Mirella Barberio 
Schömberg. 2002
Olio su tela, cm. 70x100.

Visita il sito www.mbarberio.net --- Per la Barberio, il dipinto è un oggetto-evento nel quale agire e non un luogo nel quale si attua la semplice rappresentazione del referente, pertanto essa non plasma la materia secondo un progetto preordinato, ma le dà semplicemente vita.

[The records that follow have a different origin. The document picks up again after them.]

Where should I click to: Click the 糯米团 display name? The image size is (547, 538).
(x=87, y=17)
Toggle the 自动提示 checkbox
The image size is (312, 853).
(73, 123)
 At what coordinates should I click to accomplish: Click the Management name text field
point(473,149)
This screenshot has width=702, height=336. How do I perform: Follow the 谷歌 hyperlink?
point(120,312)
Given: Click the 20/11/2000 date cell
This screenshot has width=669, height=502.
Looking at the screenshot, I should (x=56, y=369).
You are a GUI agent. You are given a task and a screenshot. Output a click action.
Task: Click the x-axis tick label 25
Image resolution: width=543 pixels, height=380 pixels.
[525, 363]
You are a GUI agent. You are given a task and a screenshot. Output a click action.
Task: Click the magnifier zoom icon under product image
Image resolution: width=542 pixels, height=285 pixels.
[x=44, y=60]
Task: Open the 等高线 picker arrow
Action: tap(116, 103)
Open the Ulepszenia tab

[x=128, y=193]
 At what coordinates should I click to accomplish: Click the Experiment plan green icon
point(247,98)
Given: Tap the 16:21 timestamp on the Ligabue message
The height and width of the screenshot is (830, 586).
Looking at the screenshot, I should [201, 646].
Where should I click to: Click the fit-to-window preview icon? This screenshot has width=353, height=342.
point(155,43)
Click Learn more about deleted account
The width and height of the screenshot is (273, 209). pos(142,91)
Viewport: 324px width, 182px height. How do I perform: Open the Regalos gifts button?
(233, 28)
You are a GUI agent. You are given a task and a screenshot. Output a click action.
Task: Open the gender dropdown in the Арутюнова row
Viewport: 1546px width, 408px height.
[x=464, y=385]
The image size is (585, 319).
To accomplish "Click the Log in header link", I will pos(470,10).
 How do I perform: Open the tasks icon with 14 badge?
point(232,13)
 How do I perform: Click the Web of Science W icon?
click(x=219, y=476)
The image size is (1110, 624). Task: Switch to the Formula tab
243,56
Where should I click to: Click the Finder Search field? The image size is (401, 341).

La mente dell'autrice e le sostanze esomentali che essa manipola si fondono e dialogano: la materia viene sollecitata a raccontare la propria storia, è come se essa fosse dotata di sensazioni visive, tattili, uditive nonché di emozioni e di pensieri.     La pittrice lavora per rendere visibile l'invisibile e ciò significa allora che anche il fruitore deve cogliere nell'opera sia l'azione: il suo inizio, la sua durata temporale, le sue direzioni spaziali; sia, successivamente, le condizioni psichiche, ovvero le contrazioni e gli allentamenti della volontà, le spasimi dell'aspettazione guardinga di fronte a forze titaniche che incessantemente collidono, squassano, si attraggono, si respingono.       Per ottenere tutto cio, l'artista fa nascere primariamente, improvvisamente, urgentemente il significante ed è solo in un momento successivo, quando interviene la riflessione, che si cerca di individuare i significati possibili dell'azione complessiva.